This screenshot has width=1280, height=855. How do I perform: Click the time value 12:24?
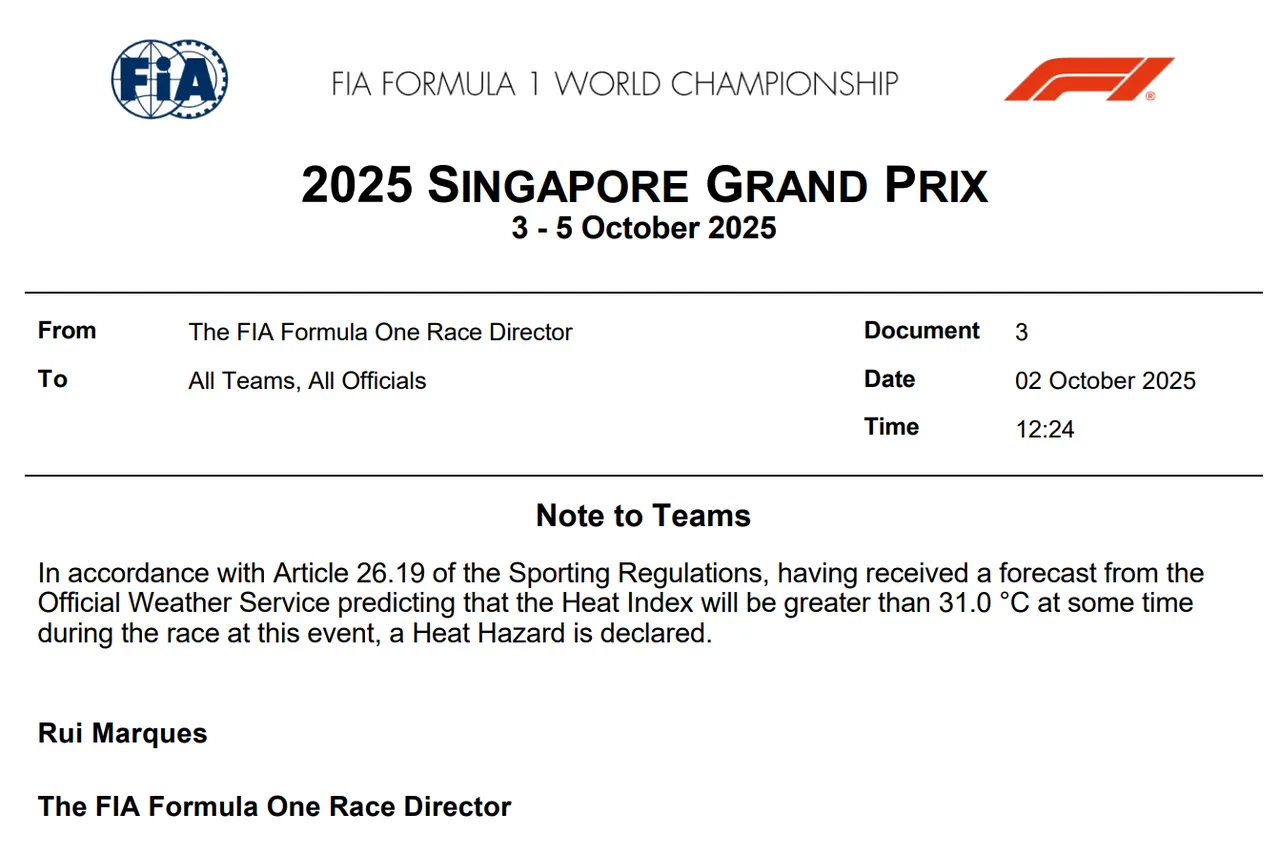pyautogui.click(x=1044, y=429)
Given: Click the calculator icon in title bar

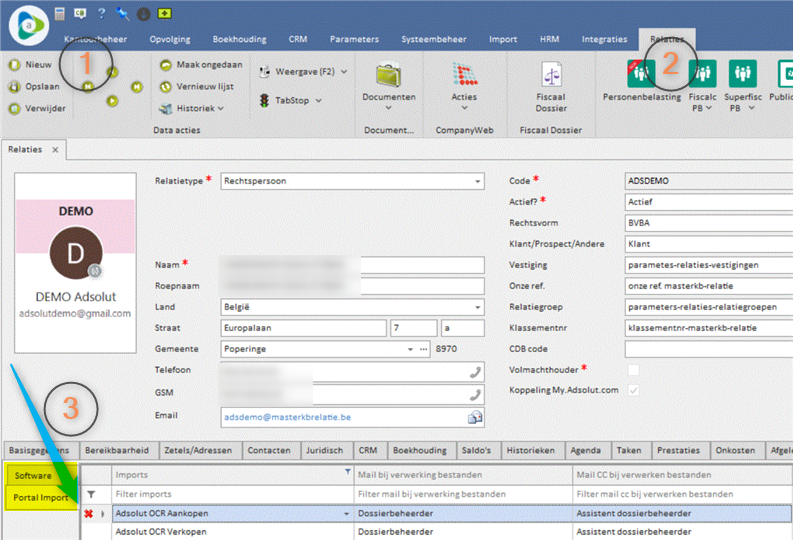Looking at the screenshot, I should (60, 13).
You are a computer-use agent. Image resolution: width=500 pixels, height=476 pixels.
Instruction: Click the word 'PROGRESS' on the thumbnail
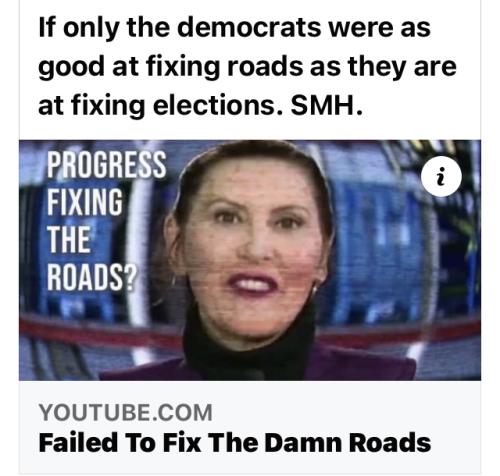pyautogui.click(x=106, y=164)
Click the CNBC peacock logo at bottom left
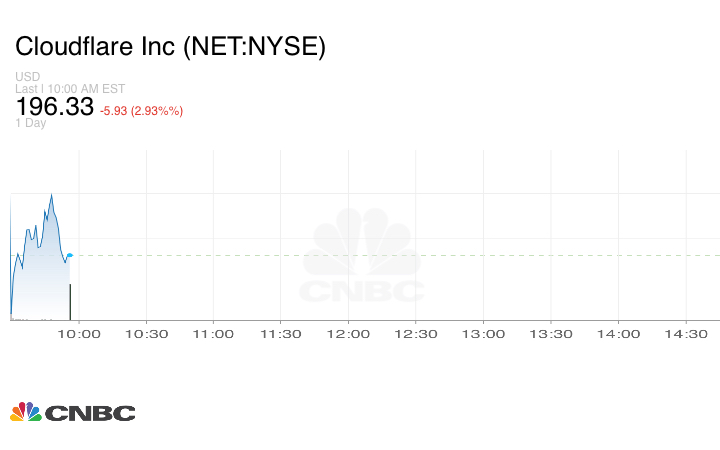The height and width of the screenshot is (450, 720). click(x=72, y=411)
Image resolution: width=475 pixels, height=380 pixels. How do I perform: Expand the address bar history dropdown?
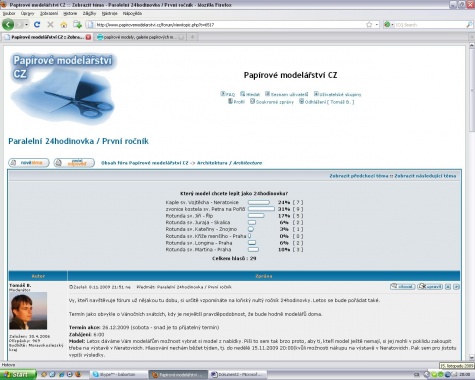pos(377,25)
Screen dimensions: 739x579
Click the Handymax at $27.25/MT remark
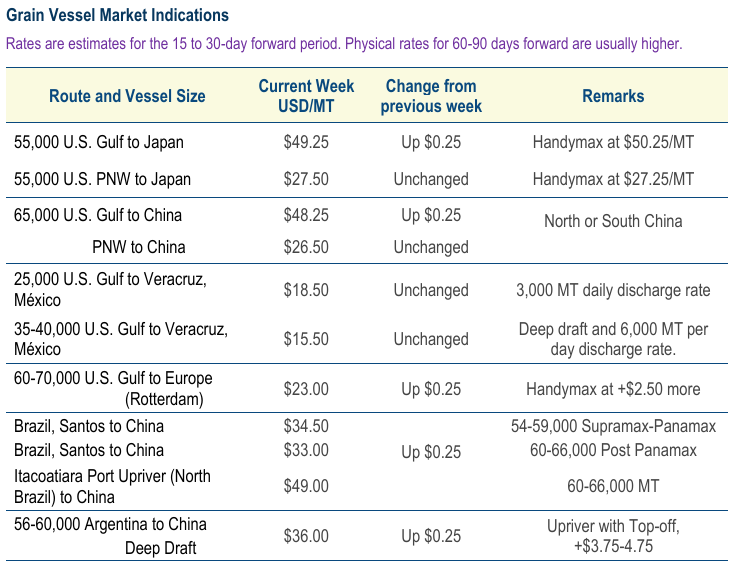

___

- _Task goal_
Exactly reproduce each record, leaving out any pictures.

- _Response to this exercise_
This screenshot has width=1280, height=855. How do I perform: Click the time value 12:24?
pyautogui.click(x=1044, y=429)
Given: Click the calculator icon in title bar

Looking at the screenshot, I should (60, 13).
You are a computer-use agent. Image resolution: width=500 pixels, height=476 pixels.
Instruction: Click the word 'PROGRESS' on the thumbnail
pyautogui.click(x=106, y=164)
Click the CNBC peacock logo at bottom left
The height and width of the screenshot is (450, 720). click(x=72, y=411)
Image resolution: width=475 pixels, height=380 pixels. How do I perform: Expand the address bar history dropdown?
pos(377,25)
Screen dimensions: 739x579
Click the Handymax at $27.25/MT remark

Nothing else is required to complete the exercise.